The default for this option is normally ``standard''. However
the default can be changed via the language data file. The normal
default, ``standard'', should work well for most QWERTY like keyboard
layouts. It may need minor adjusting for foreign keyboards and will
need to be completely rewritten for a Dvorak layout. When creating
a keyboard definition file for a foreign language please keep in mind
that Aspell completely ignores accents when scoring words so that
the key 'o' and 'ö' will appear
to be the same key to aspell even if they are in fact separate keys
on your keyboard.
5.4.5 Notes on the Different Suggestion Modes
In order to understand what these suggestion modes do, a basic understanding
of how aspell works is required. See section 8 for that.
The suggestion modes are as follows.
ultra
This method will use the fastest method available to come up
with decent suggestions. This currently means that it will look for
soundslikes within one edit distance apart without doing any typo
analysis. It is slower than Ispell by a factor of 1.5 to 2 when a
single word list is used. It speed is only minor affected by the size
of the word list, if at all, but it is strongly effected by the number
of word lists use. In this mode Aspell gets about 87% of the words
from my small test kernel of misspelled words. (Go to http://aspell.sourceforge.net/testfor more info on the test kernel as well as comparisons of this version
of Aspell with previous versions and other spell checkers.)
fast
This method is like ultra except that it also performs typo
analysis unless it is turned off by setting the keyboard to none.
The typo analysis brings words which are likely to be due to typos
to the beginning of the list but slows things down by a factor of
about two. This mode should get around the same number of words that
the ultra method does.
normal
This method looks for soundslikes within two edit distance
apart and perform typo-analysis unless it is turned off. Is is around
10 times slower than fast mode with the english word list but returns
better suggestions. Its speed is directly proportional to the size
of the word list.

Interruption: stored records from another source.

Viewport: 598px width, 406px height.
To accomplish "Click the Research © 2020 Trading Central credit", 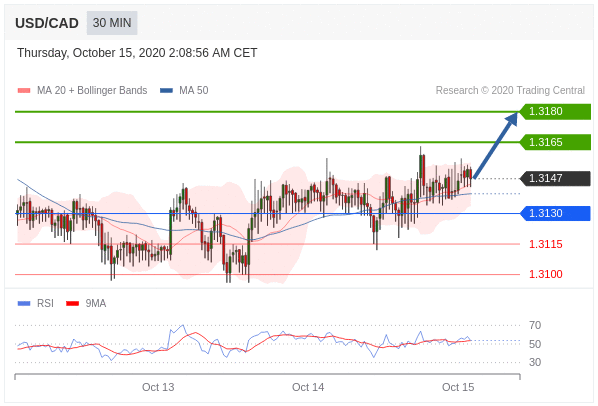I will click(x=510, y=90).
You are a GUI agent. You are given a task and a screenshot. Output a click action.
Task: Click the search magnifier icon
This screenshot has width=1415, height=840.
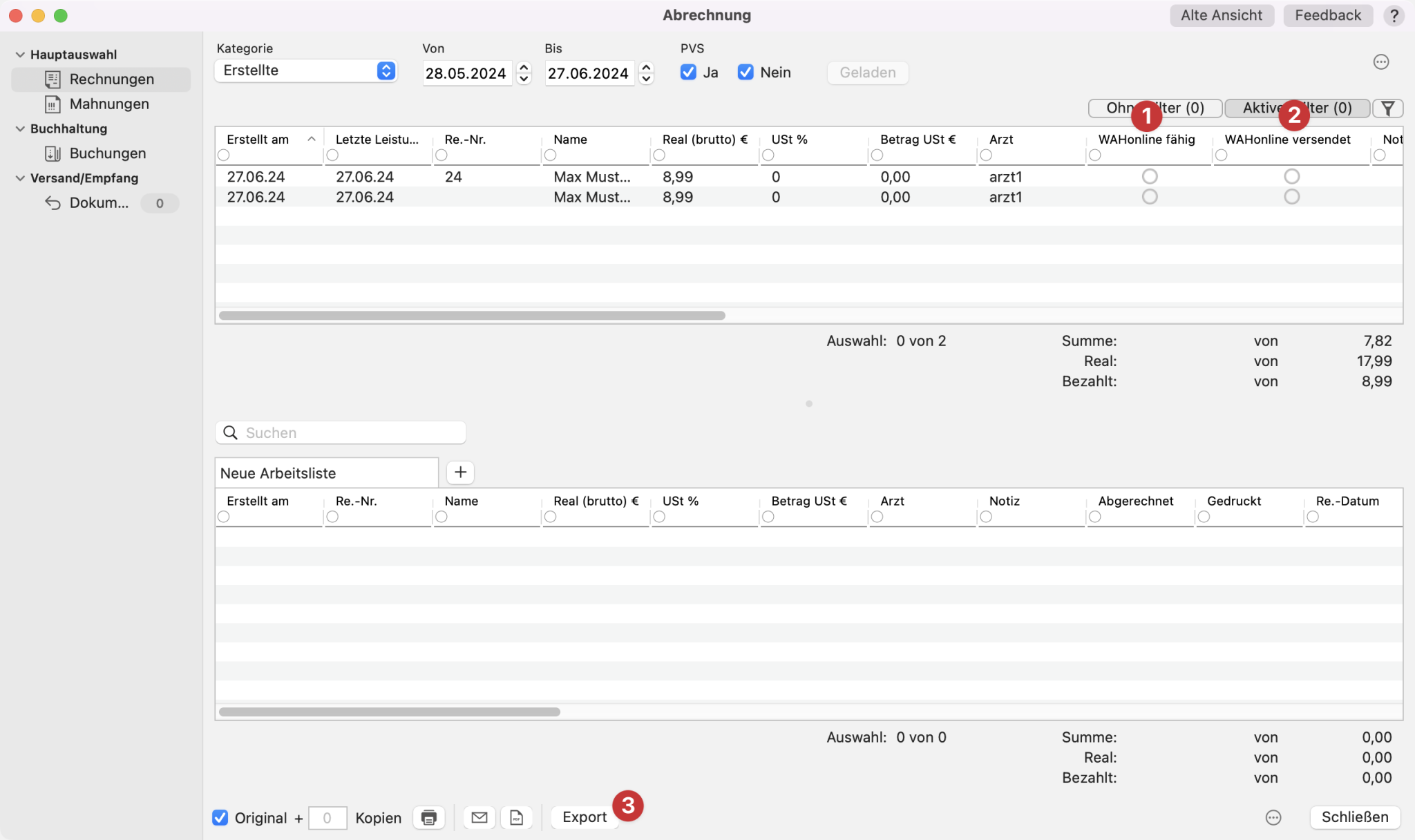pyautogui.click(x=231, y=432)
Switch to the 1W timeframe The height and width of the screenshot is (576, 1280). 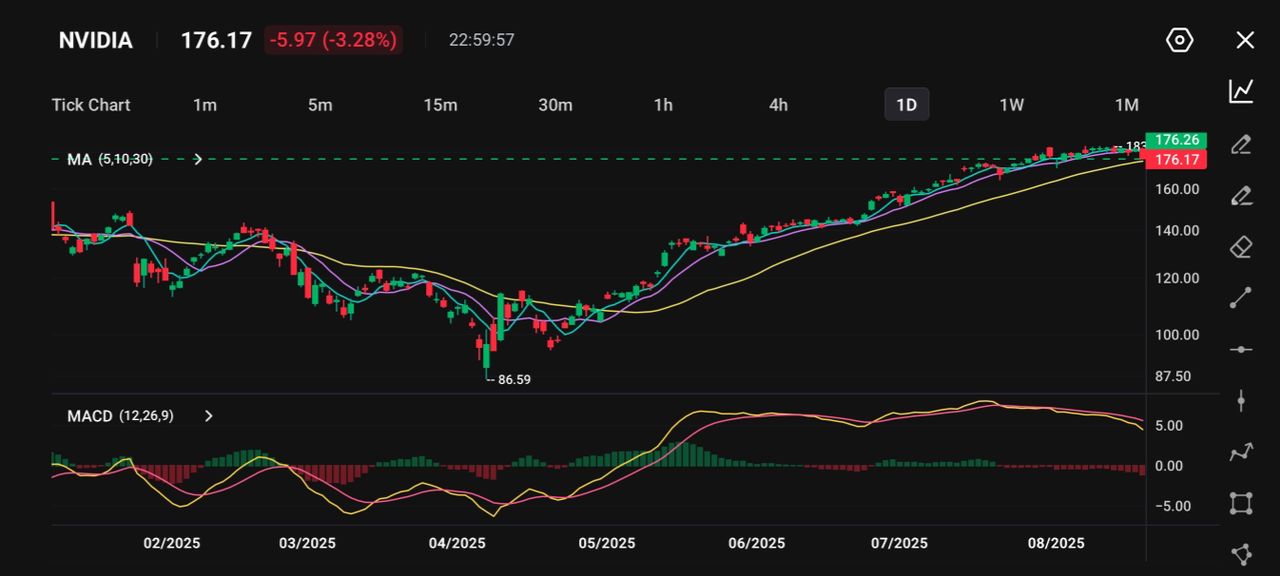pyautogui.click(x=1011, y=105)
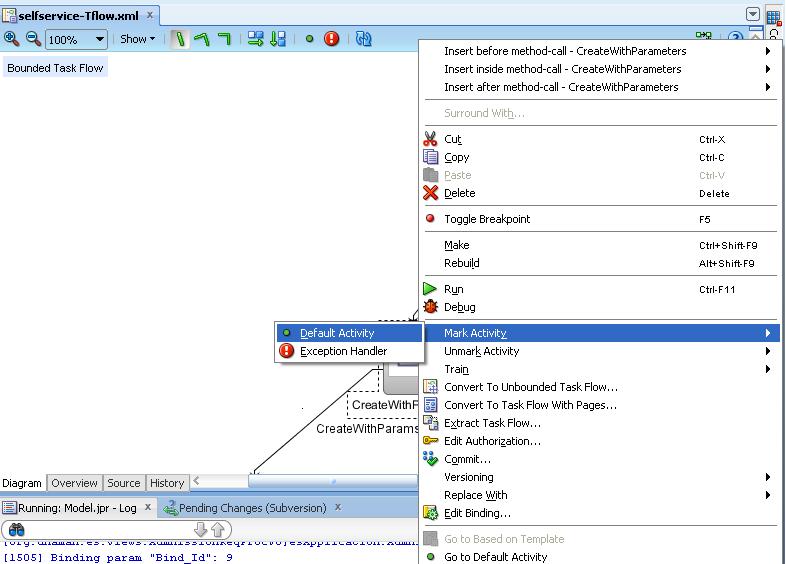Click the exception handler red toolbar icon
The image size is (786, 564).
(332, 40)

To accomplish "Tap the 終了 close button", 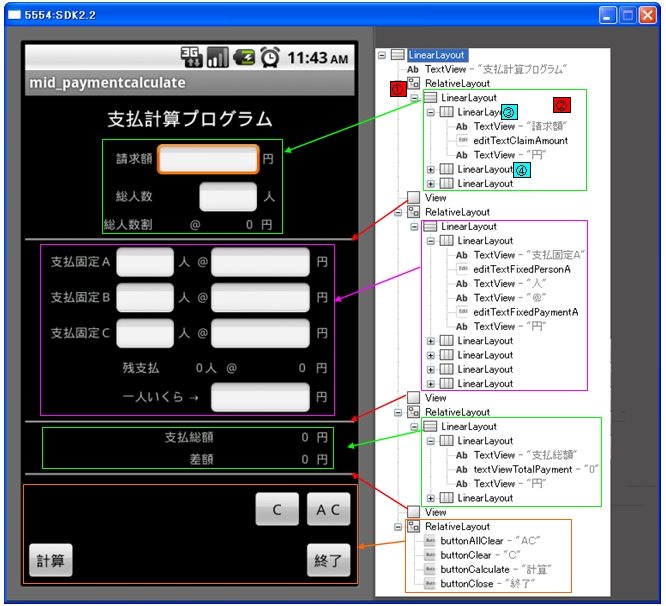I will pyautogui.click(x=329, y=559).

This mode gets 93% of the words.
bad-spellers
This method also looks for soundslikes within two edit
distances apart but is more tailored for the bad speller where as
fast or normal are more tailed to strike a good balance between typos
and true misspellings. This mode never performs typo-analysis and
returns a huge number of words for the really bad spellers
who can't seam to get the spelling anything close to what it should
be. If the misspelled word looks anything like the correct spelling
it is bound to be found somewhere on the list of 100 or more
suggestions. This mode gets 98% of the words.